Toxicity and risk assessment of landfill leachate on the earthworm, Eisenia fetida

Landfill leachates have complex cocktails of metals, pesticides and polycyclic aromatic hydrocarbons (PAHs), posing significant yet often overlooked ecological risks through mixture toxicity. This study unveils how seasonal monsoon dynamics amplify leachate contaminant levels from the Dubagga landfill site, Lucknow (India), triggering cascading physiological and molecular disruptions in the earthworm, Eisenia fetida, upon acute and chronic exposures. Post-monsoon leachate contained 1841 μg L⁻¹ PAHs, 196 μg L⁻¹ pesticides and 10,710 μg L⁻¹ metal - a 150-fold increase in chemical diversity compared to pre-monsoon samples. While acute exposure caused no mortality, chronic exposure (56 days) reduced cocoon production by 67 % and hatchling viability by 89 % at 100 % concentration, unmasking latent reproductive toxicity. Oxidative stress increased markedly, evidenced by a 3.8-fold surge in reactive oxygen species and dysregulation of antioxidant enzymes. Concurrently, neurotoxicity was demonstrated by a 4.7-fold elevation in acetylcholinesterase activity. Transcriptomics revealed differentially expressed genes, dominated by oxidative phosphorylation suppression (FDR < 0.01) and mRNA surveillance pathway activation, a novel biomarker signature of mixture stress.

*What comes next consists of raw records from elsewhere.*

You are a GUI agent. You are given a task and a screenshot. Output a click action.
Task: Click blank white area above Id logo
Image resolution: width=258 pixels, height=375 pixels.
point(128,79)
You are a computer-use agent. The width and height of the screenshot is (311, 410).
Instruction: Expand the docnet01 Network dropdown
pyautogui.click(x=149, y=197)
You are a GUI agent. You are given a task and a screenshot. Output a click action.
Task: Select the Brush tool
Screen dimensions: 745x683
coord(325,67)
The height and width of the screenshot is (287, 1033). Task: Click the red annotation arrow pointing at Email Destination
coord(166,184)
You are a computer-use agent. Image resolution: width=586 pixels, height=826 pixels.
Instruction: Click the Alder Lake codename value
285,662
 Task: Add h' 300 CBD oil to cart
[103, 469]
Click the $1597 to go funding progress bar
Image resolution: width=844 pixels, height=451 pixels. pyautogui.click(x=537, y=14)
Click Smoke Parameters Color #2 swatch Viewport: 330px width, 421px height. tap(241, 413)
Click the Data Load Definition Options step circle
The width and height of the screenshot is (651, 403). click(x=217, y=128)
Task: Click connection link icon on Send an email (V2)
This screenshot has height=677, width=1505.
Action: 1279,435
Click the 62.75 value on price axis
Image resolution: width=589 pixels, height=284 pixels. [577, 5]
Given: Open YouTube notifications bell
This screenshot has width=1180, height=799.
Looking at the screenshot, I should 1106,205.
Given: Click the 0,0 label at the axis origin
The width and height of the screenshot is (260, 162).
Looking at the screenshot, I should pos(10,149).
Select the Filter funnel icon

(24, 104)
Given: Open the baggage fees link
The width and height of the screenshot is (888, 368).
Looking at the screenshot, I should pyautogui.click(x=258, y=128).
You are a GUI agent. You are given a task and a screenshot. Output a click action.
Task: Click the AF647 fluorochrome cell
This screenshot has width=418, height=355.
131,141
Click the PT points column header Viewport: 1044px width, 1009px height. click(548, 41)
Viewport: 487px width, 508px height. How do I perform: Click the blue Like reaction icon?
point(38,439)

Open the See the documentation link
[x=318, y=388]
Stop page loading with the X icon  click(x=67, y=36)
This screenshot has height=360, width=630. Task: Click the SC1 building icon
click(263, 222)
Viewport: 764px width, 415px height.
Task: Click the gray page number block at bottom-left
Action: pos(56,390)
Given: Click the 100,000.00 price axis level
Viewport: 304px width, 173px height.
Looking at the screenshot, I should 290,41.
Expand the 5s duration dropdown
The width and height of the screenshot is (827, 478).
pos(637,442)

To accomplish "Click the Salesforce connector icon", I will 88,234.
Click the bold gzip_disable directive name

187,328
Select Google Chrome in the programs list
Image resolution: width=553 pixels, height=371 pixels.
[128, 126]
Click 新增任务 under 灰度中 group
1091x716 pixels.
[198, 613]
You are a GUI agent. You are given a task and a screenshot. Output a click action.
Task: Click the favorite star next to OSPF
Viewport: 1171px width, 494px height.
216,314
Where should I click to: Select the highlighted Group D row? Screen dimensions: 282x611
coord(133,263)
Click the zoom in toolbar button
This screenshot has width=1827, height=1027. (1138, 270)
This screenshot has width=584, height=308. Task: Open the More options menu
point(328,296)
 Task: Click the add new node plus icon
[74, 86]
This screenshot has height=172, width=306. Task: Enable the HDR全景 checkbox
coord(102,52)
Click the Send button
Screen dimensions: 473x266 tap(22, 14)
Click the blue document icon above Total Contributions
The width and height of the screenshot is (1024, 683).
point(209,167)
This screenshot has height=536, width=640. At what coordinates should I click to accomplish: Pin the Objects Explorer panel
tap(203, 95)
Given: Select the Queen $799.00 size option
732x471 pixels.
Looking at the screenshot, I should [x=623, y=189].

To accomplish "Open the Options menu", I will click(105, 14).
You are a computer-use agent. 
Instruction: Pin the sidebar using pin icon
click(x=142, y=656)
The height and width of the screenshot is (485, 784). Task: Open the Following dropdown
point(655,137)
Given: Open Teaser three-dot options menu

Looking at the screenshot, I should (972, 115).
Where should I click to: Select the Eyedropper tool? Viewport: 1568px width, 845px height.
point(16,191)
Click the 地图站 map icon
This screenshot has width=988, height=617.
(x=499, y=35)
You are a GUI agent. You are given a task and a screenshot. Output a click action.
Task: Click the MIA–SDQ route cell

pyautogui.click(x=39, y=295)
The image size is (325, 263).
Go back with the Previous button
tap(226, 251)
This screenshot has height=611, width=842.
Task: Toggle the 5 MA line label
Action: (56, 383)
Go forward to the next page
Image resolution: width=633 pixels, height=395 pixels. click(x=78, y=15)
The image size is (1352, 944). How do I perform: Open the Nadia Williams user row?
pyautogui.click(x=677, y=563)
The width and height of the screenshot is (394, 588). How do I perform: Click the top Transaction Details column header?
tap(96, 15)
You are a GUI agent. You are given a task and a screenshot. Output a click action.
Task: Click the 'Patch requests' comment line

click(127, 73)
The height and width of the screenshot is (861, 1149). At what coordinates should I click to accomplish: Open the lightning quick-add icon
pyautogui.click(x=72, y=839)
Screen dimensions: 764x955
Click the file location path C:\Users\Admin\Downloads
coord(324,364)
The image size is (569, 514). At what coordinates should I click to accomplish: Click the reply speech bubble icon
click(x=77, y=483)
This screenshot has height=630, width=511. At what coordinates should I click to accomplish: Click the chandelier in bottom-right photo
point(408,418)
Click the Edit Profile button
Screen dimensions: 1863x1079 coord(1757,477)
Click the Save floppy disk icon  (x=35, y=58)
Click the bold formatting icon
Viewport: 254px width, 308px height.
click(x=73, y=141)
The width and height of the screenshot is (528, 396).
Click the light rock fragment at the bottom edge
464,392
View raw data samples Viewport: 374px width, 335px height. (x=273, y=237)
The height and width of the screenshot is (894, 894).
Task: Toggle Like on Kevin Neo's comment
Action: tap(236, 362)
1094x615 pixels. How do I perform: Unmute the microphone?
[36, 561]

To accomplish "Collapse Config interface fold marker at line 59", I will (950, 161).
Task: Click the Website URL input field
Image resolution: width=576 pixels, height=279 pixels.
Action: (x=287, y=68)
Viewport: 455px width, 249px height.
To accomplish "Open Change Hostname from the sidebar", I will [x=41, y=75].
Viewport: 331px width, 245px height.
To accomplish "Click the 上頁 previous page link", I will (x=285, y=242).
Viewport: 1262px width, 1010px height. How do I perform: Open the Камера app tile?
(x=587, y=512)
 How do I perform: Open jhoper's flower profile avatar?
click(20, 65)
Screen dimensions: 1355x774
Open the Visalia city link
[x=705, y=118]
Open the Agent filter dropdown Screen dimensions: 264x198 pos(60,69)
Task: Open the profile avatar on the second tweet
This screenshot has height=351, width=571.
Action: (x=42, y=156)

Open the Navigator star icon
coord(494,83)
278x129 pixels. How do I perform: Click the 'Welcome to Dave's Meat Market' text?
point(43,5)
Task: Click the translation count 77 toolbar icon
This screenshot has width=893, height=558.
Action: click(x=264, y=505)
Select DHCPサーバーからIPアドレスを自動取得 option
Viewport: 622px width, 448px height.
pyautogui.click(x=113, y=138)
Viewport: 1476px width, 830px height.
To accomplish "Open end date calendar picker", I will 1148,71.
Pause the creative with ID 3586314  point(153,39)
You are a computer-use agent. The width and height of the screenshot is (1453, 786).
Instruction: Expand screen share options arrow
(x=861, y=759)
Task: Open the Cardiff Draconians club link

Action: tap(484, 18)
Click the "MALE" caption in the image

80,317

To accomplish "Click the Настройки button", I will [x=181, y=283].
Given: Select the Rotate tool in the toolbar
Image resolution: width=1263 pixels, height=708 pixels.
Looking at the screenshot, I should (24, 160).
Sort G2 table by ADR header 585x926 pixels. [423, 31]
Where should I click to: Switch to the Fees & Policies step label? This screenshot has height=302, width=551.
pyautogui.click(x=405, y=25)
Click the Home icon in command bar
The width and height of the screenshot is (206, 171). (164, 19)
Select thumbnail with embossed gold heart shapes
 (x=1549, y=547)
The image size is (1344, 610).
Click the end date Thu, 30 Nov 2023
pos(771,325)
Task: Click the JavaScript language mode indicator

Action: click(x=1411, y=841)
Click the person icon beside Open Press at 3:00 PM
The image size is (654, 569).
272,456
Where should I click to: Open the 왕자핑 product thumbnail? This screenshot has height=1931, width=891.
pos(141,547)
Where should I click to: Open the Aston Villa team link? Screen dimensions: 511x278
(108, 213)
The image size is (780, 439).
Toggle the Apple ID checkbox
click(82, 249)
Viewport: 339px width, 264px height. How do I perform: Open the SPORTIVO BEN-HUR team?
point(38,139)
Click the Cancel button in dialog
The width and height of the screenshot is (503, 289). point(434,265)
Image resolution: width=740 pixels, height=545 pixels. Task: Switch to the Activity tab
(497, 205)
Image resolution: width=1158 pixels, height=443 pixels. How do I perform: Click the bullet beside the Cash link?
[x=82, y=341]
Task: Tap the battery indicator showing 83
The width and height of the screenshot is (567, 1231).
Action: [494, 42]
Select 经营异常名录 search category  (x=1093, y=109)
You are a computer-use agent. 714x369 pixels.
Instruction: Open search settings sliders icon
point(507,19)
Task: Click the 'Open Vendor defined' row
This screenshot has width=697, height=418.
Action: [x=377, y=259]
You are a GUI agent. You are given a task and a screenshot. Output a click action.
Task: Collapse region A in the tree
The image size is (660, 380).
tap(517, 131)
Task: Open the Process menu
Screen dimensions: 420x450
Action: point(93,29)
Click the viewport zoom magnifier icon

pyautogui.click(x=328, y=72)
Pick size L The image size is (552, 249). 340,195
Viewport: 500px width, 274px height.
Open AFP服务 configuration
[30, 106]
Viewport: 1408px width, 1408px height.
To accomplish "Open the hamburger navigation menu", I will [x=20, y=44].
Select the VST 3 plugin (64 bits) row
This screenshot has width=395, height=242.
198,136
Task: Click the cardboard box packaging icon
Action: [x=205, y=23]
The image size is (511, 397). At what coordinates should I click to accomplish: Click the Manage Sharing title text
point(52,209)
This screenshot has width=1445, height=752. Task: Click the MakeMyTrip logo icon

Paradoxically, conventional risk quotients (RQ < 1) underestimated hazards, as metal-PAH complexes demonstrated combined neurotoxic effects exceeding individual contaminant predictions by 2.4-fold. These findings challenge traditional, single-contaminant risk models, advocating for mixture toxicity indices in landfill management. By bridging chemical analysis, multi-omics and ecotoxicology, this work provides a blueprint for detecting hidden interaction effects in complex environmental matrices, a critical step toward safeguarding soil ecosystems in an era of escalating waste generation and climate volatility.